Provided text:

▼

04-26-2010, 11:30 PM
Be honest with her.. You can't lie about it and hide it forever, you will get sloppy at some point. If your girl doesnt accept it, then shes not for you iMO.
thank god I dont have to worry about this, my girl encourages it lol.. she looks at pics of ifbb pros and says when are you going to look like that, take whatever u have to lmao.
04-26-2010, 11:38 PM
I hope that helps. I'm still working on my girl, well sort of, I've told her that it's gonna happen she just has to get on board or look the other way while I blow up.
04-26-2010, 11:39 PM
04-26-2010, 11:47 PM
04-27-2010, 12:21 AM
04-27-2010, 02:06 AM
04-27-2010, 11:36 AM
I think all she heard was the bad stuff they talked about in the movie, or what could happen.
before the movie, she had no clue about steroids. Afterwards, she is anti steroid.
yea, maybe when I get older, time will wear her down. or maybe they'll become legal. lol.
04-27-2010, 12:10 PM
If you were not a 'supplements man', surely she will find out that you start taking lots of pills recently.
For me I have just too many bottles; I don't think common people can really pick up steriod among all those legal non-hormonal herbal blah blah. And there are so many pills and caps in my daily medication box that people might think i am seriously ill or what. It would take too long to explain what's the use of each one.

▲

Dataset records:
▼

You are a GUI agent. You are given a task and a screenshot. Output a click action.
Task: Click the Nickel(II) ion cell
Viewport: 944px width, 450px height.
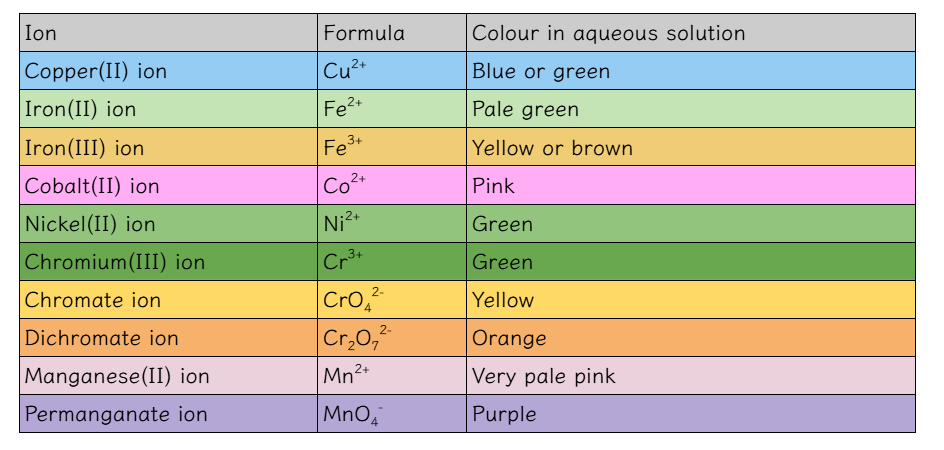[169, 223]
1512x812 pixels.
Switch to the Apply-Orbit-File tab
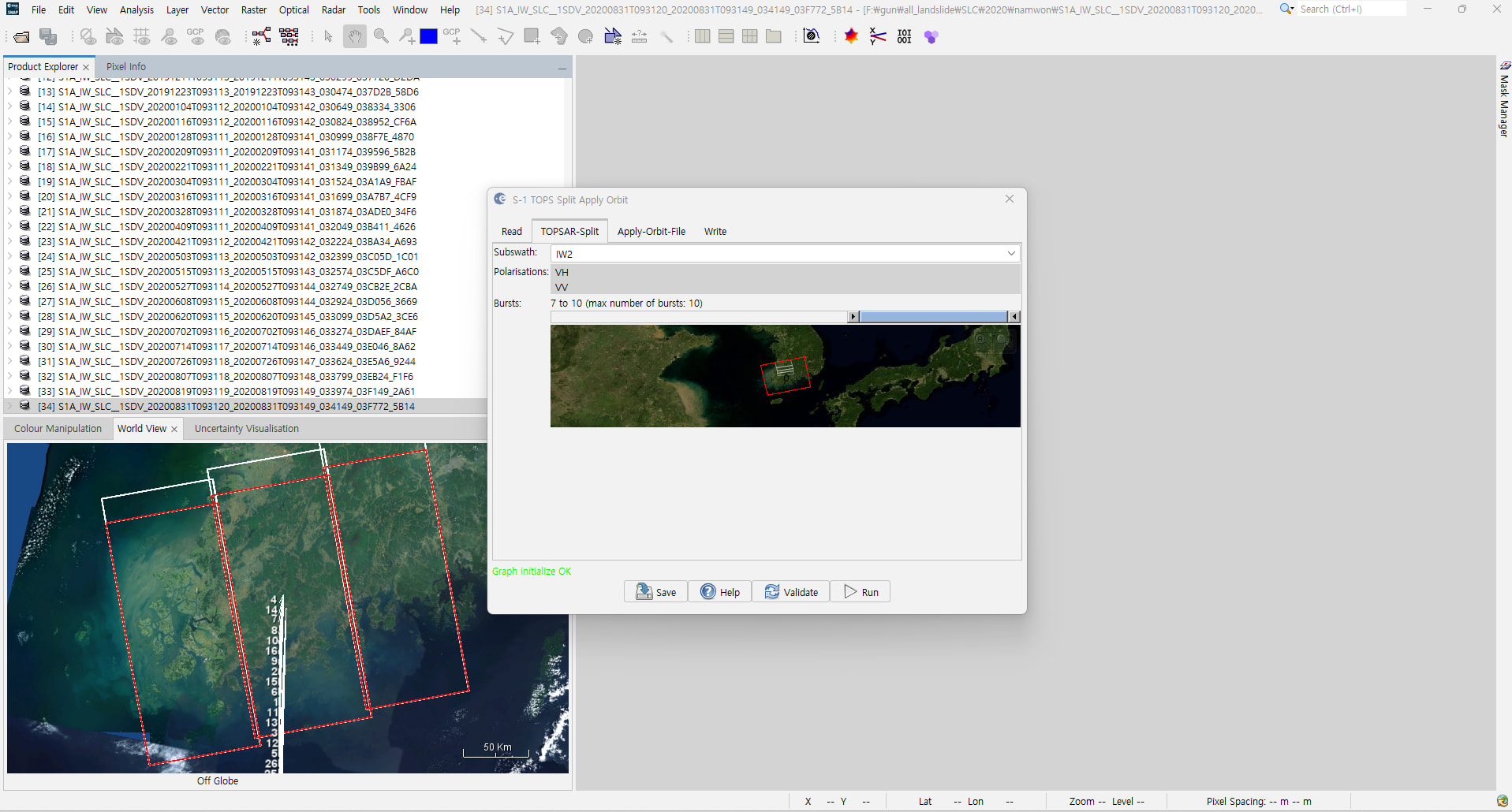click(x=651, y=232)
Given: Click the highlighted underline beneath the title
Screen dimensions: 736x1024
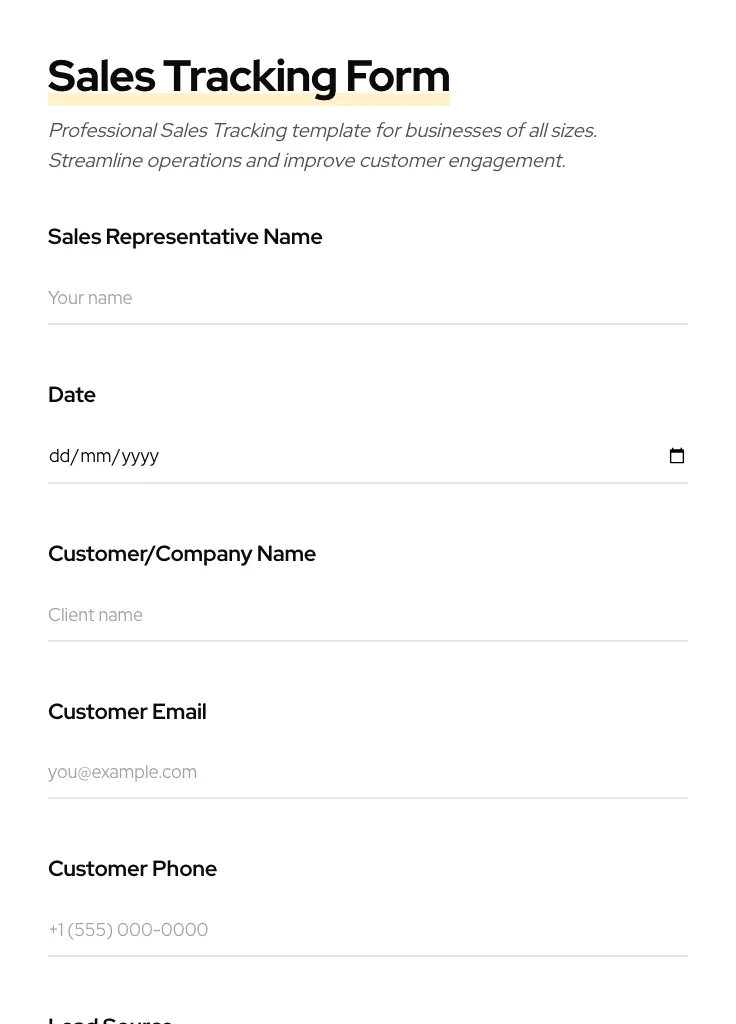Looking at the screenshot, I should pyautogui.click(x=248, y=98).
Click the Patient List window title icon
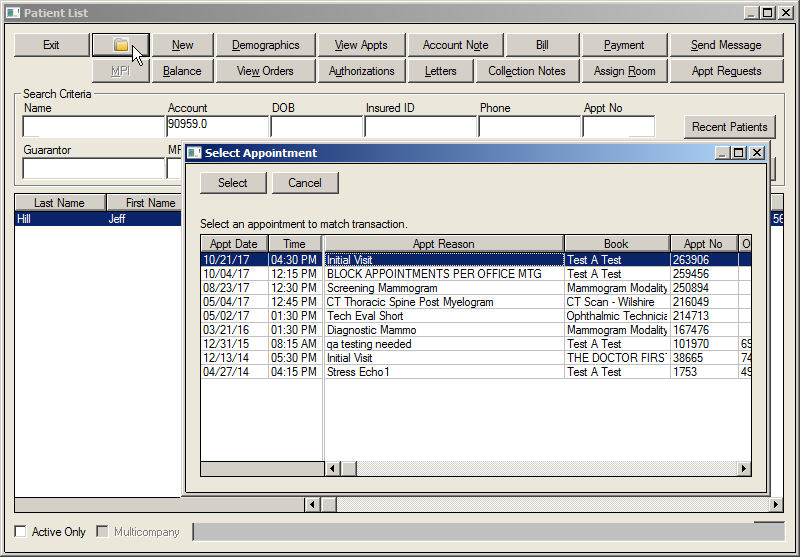 12,12
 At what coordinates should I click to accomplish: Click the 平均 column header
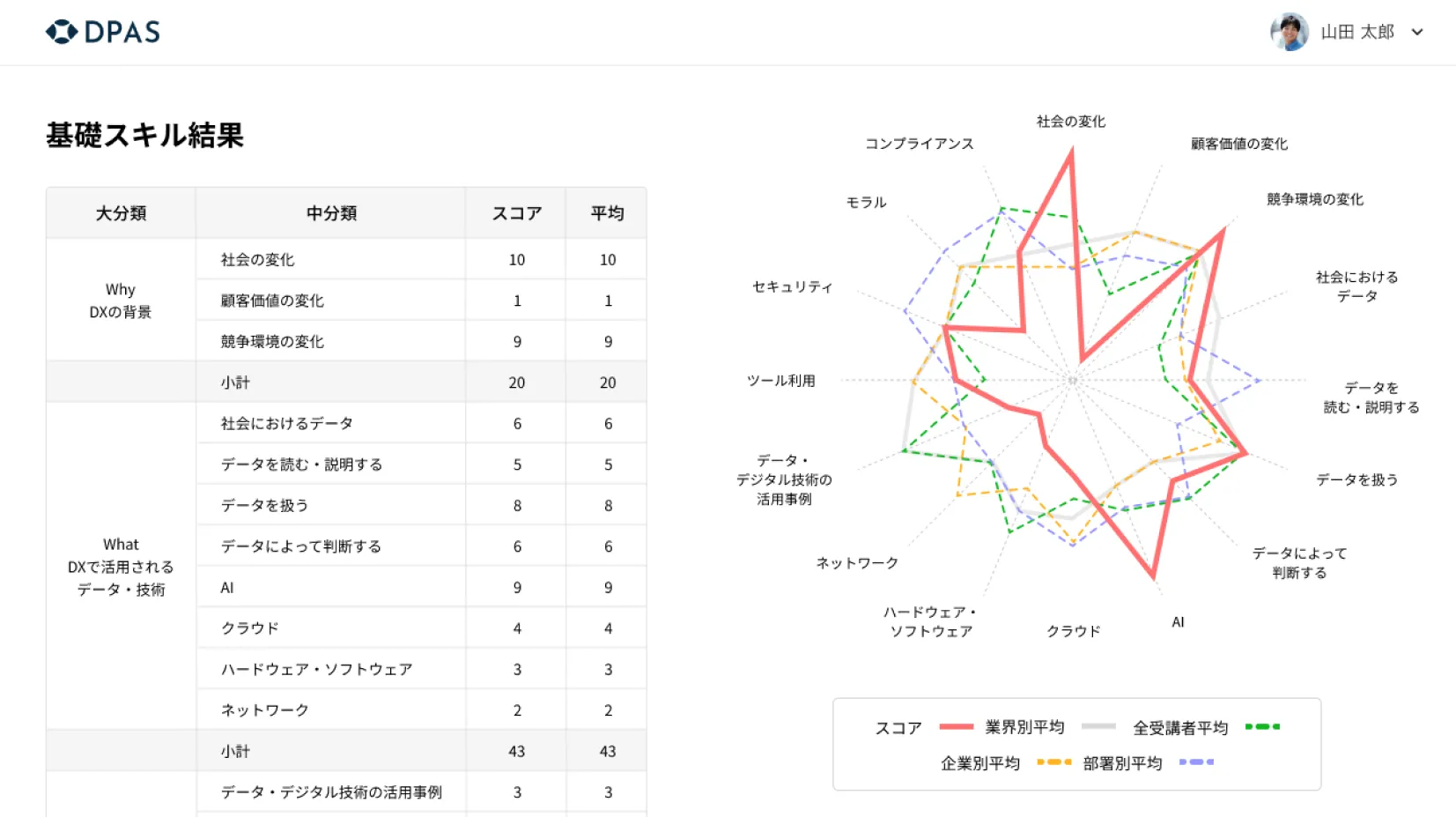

▲

Assignment:
In the forum thread, what was one poster's girlfriend's view of steroids after she saw the movie?

Exercise response:
She became anti-steroid after the movie, though before it she had no clue about steroids.